Task description:
Reproduce, word for word, the stretch of entries below from the line containing "Stop playback with" through the line containing "Action: tap(66, 193)", with both of those lines included.

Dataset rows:
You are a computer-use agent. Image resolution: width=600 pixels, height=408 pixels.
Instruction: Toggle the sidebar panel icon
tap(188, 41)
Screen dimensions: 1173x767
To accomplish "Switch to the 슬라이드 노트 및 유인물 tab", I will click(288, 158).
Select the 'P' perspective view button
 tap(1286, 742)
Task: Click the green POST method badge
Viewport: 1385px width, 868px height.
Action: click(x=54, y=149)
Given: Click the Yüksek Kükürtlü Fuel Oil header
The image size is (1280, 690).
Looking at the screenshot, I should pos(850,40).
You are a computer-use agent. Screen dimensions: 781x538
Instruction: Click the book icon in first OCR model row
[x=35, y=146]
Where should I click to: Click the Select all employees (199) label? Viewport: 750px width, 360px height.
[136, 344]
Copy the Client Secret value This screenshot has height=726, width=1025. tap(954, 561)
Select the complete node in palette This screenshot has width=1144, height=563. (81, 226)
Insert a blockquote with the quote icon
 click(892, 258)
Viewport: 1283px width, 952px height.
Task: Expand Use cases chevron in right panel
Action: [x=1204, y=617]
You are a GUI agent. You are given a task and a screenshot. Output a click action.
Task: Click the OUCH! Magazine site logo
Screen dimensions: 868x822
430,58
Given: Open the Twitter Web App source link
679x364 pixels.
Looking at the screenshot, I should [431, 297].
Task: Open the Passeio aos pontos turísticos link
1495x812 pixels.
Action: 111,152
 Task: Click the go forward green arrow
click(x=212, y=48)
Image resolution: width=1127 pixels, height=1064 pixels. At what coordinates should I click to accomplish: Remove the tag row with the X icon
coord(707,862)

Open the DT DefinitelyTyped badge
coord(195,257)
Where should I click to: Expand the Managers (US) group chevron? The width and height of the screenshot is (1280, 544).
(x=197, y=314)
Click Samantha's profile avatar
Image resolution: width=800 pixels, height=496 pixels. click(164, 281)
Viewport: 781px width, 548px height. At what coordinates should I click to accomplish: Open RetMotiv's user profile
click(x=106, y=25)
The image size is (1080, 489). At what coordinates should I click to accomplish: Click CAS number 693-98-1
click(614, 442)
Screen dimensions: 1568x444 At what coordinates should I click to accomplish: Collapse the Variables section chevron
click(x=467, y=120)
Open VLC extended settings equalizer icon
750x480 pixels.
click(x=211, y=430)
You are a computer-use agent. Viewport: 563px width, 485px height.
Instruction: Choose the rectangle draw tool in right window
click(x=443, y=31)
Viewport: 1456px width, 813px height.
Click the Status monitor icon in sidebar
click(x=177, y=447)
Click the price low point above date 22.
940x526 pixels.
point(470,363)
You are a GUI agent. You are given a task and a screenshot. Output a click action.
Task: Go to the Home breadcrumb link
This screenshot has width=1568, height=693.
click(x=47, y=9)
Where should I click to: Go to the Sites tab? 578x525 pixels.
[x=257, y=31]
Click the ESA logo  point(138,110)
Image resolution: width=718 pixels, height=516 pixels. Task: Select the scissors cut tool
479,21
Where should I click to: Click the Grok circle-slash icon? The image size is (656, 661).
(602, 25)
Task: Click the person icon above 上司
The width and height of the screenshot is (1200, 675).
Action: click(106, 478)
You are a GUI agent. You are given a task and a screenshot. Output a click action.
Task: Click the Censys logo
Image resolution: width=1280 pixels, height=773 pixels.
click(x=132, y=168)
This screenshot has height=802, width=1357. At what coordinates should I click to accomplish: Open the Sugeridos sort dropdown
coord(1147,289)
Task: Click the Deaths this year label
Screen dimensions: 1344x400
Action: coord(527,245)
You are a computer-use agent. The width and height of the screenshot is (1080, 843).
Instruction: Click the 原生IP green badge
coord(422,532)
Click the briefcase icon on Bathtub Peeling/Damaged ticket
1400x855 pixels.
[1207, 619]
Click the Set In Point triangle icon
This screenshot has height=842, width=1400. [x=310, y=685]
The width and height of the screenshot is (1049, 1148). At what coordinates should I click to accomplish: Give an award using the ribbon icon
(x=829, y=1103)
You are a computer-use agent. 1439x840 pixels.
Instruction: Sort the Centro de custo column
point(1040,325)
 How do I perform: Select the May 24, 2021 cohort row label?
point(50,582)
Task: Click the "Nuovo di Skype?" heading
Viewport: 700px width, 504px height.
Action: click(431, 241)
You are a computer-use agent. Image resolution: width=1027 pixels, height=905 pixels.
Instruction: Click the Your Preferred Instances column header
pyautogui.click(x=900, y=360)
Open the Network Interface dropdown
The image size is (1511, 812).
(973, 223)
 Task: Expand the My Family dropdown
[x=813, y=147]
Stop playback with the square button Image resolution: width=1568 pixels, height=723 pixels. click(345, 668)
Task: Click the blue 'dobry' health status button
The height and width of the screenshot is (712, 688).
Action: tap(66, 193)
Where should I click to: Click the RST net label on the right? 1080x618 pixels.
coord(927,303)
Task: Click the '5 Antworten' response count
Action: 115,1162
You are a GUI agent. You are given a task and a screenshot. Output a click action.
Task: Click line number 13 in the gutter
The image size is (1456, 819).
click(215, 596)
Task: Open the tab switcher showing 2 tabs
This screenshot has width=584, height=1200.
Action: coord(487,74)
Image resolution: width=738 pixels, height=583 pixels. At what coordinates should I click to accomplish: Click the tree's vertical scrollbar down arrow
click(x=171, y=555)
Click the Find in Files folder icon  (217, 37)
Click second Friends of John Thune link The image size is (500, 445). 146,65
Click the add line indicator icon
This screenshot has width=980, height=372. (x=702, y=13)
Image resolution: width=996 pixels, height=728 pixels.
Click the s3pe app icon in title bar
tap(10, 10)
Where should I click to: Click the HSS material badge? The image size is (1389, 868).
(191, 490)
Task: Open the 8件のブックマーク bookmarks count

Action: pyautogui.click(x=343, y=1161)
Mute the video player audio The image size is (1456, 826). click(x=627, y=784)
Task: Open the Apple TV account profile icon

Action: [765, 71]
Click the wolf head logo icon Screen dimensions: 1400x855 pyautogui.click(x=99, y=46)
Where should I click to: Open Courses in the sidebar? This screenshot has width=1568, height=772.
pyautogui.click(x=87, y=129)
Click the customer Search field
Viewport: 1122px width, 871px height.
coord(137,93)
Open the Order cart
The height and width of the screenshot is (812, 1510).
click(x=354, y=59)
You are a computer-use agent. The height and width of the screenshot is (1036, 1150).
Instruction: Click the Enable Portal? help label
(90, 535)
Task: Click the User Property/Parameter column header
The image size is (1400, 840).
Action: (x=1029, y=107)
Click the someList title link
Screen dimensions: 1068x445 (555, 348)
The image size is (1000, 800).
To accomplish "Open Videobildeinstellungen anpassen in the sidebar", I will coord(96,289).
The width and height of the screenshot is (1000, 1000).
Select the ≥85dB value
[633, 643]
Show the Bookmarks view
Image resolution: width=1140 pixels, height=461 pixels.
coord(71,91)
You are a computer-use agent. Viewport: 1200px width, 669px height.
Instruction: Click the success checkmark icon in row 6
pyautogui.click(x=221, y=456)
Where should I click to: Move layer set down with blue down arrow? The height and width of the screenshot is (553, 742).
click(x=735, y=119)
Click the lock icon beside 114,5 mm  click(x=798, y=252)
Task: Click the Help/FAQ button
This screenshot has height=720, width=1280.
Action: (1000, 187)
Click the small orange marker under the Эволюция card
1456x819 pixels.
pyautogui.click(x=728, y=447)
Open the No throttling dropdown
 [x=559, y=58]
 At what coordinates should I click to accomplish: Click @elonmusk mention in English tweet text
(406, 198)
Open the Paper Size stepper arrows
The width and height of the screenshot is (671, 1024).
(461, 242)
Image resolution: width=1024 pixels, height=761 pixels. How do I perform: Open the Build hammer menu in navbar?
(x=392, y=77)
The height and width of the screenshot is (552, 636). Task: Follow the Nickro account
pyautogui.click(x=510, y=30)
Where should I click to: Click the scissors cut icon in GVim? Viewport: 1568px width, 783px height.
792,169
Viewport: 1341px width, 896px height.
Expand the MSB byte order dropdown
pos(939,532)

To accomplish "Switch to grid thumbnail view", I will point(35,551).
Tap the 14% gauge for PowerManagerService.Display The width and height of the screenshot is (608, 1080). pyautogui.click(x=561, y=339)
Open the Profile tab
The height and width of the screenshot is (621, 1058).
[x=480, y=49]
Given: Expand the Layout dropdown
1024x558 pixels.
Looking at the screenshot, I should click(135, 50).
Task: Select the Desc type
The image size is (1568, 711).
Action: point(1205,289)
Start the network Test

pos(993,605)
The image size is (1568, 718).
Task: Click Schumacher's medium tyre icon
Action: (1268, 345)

Result of the exercise:
Stop playback with the square button Image resolution: width=1568 pixels, height=723 pixels. click(345, 668)
Task: Click the blue 'dobry' health status button
The height and width of the screenshot is (712, 688).
Action: tap(66, 193)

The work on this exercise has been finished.